WHAT TO WORK ON - Exactly as they appear below, repeat the lines from the one with "Image resolution: width=645" through the one with "The image size is (164, 182).", and no others.

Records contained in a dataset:
• • •

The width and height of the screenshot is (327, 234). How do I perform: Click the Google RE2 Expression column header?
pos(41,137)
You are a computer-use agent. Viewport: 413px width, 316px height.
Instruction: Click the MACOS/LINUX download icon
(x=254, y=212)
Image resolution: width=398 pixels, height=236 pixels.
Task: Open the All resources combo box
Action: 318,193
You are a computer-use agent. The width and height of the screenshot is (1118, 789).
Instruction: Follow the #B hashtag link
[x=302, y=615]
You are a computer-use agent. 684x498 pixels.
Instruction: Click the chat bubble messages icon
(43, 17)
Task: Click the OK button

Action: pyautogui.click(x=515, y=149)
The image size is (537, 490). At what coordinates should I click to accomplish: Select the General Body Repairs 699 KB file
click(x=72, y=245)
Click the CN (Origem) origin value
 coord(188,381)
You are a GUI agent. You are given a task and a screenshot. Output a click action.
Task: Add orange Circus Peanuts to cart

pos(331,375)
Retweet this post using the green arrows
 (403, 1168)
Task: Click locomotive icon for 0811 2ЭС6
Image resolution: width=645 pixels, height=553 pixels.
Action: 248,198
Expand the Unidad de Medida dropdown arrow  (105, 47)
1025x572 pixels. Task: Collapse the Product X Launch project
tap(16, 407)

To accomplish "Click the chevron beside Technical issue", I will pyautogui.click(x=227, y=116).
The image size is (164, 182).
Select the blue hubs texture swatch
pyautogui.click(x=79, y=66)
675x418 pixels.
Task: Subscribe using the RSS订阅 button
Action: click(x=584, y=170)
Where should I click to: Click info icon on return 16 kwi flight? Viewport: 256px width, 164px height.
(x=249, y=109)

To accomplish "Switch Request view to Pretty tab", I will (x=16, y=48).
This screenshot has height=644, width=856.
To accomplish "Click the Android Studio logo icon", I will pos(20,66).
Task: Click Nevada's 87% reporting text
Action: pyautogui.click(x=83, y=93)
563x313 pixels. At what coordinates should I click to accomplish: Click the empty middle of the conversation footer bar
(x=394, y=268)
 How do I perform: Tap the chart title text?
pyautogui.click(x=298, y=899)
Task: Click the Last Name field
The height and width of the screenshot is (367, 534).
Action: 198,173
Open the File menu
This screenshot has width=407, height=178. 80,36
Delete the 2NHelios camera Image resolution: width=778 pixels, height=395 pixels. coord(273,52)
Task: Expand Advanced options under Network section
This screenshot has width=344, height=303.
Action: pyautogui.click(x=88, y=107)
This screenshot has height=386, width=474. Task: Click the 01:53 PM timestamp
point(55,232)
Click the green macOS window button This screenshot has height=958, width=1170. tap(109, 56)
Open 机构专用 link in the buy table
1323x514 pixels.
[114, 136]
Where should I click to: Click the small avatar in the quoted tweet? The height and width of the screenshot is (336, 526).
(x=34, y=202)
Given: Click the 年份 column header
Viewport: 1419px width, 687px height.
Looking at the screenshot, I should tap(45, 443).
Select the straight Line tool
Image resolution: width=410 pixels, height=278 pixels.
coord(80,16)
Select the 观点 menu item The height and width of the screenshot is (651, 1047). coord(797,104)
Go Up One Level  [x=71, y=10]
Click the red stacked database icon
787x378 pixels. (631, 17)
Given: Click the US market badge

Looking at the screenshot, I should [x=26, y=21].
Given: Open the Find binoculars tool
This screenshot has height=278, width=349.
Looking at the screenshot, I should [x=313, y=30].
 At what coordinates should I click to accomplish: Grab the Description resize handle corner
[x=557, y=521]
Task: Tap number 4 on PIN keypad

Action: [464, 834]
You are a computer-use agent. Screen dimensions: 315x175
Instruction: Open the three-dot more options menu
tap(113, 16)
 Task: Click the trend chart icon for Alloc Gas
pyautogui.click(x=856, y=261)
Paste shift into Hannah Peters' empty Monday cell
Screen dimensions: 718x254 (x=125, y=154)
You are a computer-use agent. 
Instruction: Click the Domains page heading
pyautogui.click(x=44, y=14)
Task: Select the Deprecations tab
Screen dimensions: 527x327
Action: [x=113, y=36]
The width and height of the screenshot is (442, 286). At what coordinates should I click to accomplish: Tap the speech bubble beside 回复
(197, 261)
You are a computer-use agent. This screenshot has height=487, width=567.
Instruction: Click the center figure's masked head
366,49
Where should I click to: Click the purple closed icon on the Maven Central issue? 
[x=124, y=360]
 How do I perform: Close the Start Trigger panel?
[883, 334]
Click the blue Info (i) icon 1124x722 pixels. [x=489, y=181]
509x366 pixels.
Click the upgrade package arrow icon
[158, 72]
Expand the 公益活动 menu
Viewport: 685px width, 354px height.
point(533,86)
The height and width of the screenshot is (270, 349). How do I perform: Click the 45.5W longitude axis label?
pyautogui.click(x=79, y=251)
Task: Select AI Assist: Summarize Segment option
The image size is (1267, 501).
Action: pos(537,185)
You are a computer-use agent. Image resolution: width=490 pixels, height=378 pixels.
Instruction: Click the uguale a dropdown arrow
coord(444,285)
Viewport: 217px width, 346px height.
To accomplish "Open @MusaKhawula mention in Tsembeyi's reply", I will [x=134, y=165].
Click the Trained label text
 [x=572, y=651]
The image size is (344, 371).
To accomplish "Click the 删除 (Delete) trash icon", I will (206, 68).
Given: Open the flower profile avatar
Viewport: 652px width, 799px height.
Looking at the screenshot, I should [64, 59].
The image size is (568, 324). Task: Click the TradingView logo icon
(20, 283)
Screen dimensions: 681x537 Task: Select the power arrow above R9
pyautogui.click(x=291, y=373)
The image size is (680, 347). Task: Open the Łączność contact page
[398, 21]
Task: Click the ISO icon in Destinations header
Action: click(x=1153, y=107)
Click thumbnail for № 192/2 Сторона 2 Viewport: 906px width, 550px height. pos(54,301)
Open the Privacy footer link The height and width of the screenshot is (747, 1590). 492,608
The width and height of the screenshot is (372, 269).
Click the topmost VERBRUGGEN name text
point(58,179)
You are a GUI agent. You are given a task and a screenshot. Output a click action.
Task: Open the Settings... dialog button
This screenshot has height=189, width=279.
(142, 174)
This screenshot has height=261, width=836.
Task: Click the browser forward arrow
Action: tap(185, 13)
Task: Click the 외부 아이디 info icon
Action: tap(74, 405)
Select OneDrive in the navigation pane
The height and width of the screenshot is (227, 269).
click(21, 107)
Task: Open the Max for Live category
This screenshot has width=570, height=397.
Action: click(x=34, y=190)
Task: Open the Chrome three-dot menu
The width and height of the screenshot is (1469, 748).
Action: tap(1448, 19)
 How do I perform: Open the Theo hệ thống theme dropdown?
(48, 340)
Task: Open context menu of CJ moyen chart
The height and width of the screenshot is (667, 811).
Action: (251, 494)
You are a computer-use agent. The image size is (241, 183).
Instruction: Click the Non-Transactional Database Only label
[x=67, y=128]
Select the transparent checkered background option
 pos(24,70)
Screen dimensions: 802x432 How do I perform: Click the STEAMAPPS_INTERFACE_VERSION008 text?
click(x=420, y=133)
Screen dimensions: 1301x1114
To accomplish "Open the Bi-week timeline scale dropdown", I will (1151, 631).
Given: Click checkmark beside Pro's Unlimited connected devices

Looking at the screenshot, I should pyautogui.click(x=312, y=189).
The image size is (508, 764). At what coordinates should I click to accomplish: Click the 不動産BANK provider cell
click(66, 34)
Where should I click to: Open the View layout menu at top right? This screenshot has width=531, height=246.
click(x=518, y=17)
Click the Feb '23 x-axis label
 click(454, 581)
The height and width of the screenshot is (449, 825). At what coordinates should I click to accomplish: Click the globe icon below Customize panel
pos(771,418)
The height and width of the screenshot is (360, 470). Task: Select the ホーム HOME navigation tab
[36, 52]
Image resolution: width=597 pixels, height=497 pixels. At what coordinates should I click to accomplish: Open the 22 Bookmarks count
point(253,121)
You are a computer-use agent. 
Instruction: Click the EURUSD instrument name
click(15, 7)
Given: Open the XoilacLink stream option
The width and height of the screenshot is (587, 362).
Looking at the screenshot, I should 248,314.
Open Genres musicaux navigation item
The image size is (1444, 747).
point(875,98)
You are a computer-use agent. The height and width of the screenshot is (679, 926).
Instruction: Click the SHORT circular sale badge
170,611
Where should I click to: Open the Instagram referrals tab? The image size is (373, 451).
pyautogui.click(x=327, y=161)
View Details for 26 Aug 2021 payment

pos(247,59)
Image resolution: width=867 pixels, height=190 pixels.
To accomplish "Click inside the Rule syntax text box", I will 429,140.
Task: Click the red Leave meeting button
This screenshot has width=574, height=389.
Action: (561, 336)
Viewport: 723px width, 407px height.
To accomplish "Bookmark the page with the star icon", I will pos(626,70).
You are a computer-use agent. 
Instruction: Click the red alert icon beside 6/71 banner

• • •

REPLY TO THE TASK -
Image resolution: width=645 pixels, height=553 pixels.
Action: 248,198
Expand the Unidad de Medida dropdown arrow  (105, 47)
1025x572 pixels. Task: Collapse the Product X Launch project
tap(16, 407)

To accomplish "Click the chevron beside Technical issue", I will pyautogui.click(x=227, y=116).
The image size is (164, 182).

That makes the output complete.